String html = getWholeText();
if ( out.prettyPrint() &&
parent() instanceof Element &&
!Element.preserveWhitespace( parent() ) )
{
html = normaliseWhitespace( html );
}
if ( out.prettyPrint() &&
( ( siblingIndex() == 0 &&
parentNode instanceof Element &&
( (Element)parentNode ).tag().formatAsBlock() &&
!isBlank() ) ||
( out.outline() &&
siblingNodes().size() > 0 &&
!isBlank() ) ) )
{
indent( accum, depth, out );
}
accum.append( html );
}
}
This is pretty much a verbatim copy of TextNode.outerHtmlHead()
(as originally written by Jonathan Hedley). I've just commented out the escaping part. This is how I used it:
// ... assuming head is of type Element and refers to the <head> of the document.
final String message = "Hello World!";
final String messageScript = "alert( \"" + message + "\" );";
final Element messageScriptEl = head.appendElement( "script" ).

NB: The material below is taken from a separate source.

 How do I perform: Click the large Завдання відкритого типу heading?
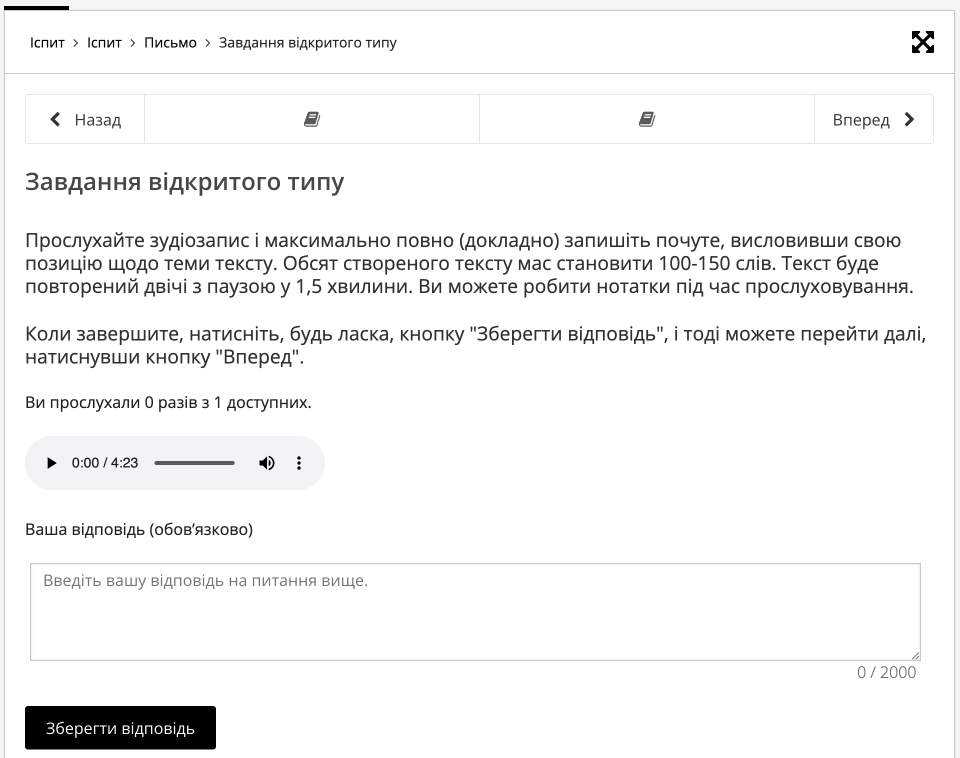click(x=185, y=182)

attr( "type", "text/javascript" );
final TextNode messageScriptTextNode = new UnescapedTextNode(
messageScript,
messageScriptEl.baseUri() );
messageScriptEl.appendChild( messageScriptTextNode );
// ... etc
Further on, calling Document.toString()
or Document.outerHtml()
produces output with the text inside the script tag that was created unescaped. ie:
<script type="text/javascript">alert( "Hello World!" );</script>
instead of:
<script type="text/javascript">alert( "Hello World!" );</script>
as was occurring previously.
There were two 'gotchas' that I found:
The UnescapedTextNode class needs to be loaded by the same classloader that loads the original jsoup library. This is because above, I've overrided a package-private method, and that is stipulated in the JLS. (Thanks to Jeff Sinclair for the article that pointed this out to me. The pertinent point is that
A field or method R is accessible to a class or interface D if and only if any of the following conditions are true:
- …
- R is package private and is declared by a class in the same runtime package as D.
which is in the JVM specification under Access Control (5.4.4).
- This is a very risky thing to do as you're effectively cutting away the safety net that stops you putting unsanitised data into your document. Ensure that anything you add to this text node that is coming from application users does not contain html tags (in particular ), or you're going to have a very bad time with XSS, CSRF, etc.